Disk device groups are independent of resource groups. One node can master a resource group (representing a group of data service processes) while another can master the disk group(s) being accessed by the data services. However, the best practice is to keep the disk device group that stores a particular application's data and the resource group that contains the application's resources (the application daemon) on the same node. Refer to “Relationship Between Resource Groups and Disk Device Groups” in Sun Cluster Data Services Planning and Administration Guide for Solaris OS for more information about the association between disk device groups and resource groups.

With a disk device group, the volume manager disk group becomes “global” because it provides multipath support to the underlying disks. Each cluster node physically attached to the multihost disks provides a path to the disk device group.

Disk Device Group Failover

Because a disk enclosure is connected to more than one node, all disk device groups in that enclosure are accessible through an alternate path if the node currently mastering the device group fails. The failure of the node mastering the device group does not affect access to the device group except for the time it takes to perform the recovery and consistency checks. During this time, all requests are blocked (transparently to the application) until the system makes the device group available.

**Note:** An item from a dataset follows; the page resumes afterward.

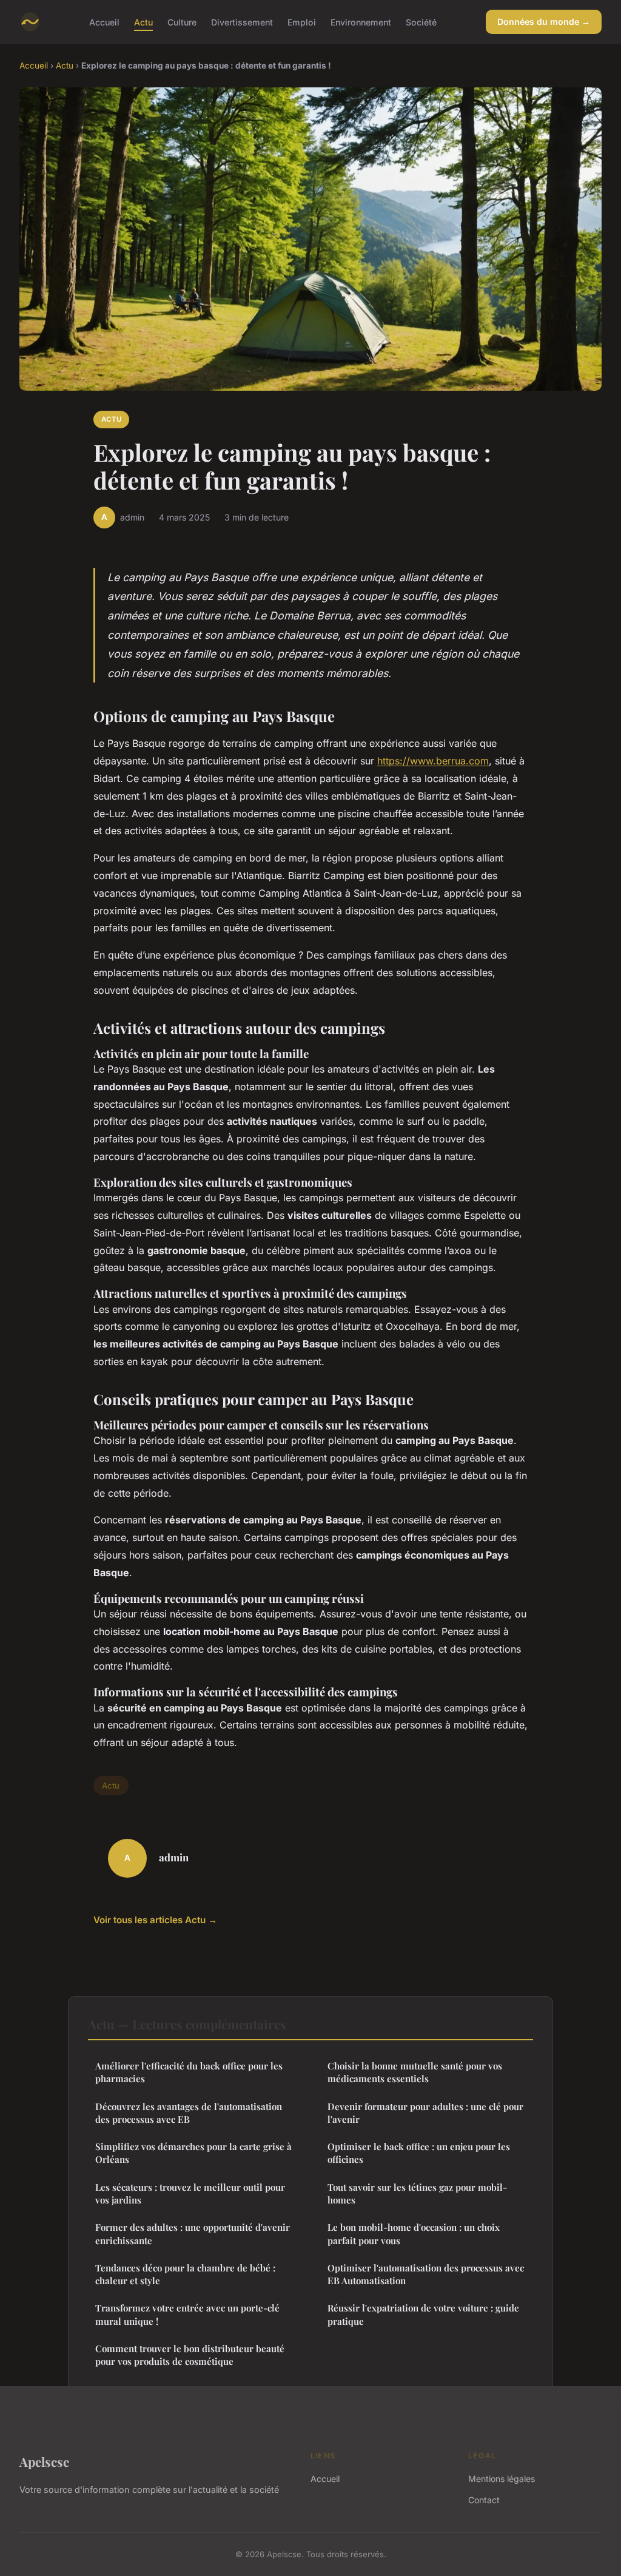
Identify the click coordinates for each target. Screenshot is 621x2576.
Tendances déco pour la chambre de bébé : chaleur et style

Figure 3–1 Disk Device Group Failover

Illustration: The preceding context describes the graphic.

Multiported Disk Device Groups

This section describes disk device group properties that enable you to balance performance and availability in a multiported disk configuration. Sun Cluster software provides two properties used to configure a multiported disk configuration: preferenced and numsecondaries. You can control the order in which nodes attempt to assume control if a failover occurs by using the preferenced property. Use the numsecondaries property to set a desired number of secondary nodes for a device group.

A highly available service is considered down when the primary goes down and when no eligible secondary nodes can be promoted to primary. If service failover occurs and the preferenced property is true, then the nodes follow the order in the nodelist to select a secondary. the nodelist that is set by the defines the order in which nodes will attempt to assume primary control or transition from spare to secondary. You can dynamically change the preference of a device service by using the scsetup(1M) utility. The preference that is associated with dependent service providers, for example a global file system, will be that of the device service.

Secondary nodes are check-pointed by the primary node during normal operation. In a multiported disk configuration, checkpointing each secondary node causes cluster performance degradation and memory overhead. Spare node support was implemented to minimize the performance degradation and memory overhead caused by checkpointing. By default, your disk device group will have one primary and one secondary. The remaining available provider nodes will come online in the spare state. If failover occurs, the secondary will become primary and the node highest in priority on the nodelist will become secondary.

The desired number of secondary nodes can be set to any integer between one and the number of operational non-primary provider nodes in the device group.

Note –

If you are using Solaris Volume Manager, you must create the disk device group before you can set the numsecondaries property to a number other than the default.

The default desired number of secondaries for device services is one. The actual number of secondary providers that is maintained by the replica framework is the desired number, unless the number of operational non-primary providers is less than the desired number. You will want to alter the numsecondaries property and double check the nodelist if you are adding or removing nodes from your configuration. Maintaining the nodelist and desired number of secondaries will prevent conflict between the configured number of secondaries and the actual number allowed by the framework.Use the metaset(1M) command for Solaris Volume Manager device groups or, if you're using Veritas Volume Manager, the scconf(1M) command for VxVM disk device groups in conjunction with the preferenced and numsecondaries property settings to manage addition and removal of nodes from your configuration. Refer to “Administering Cluster File Systems Overview” in Sun Cluster System Administration Guide for Solaris OS for procedural information about changing disk device group properties.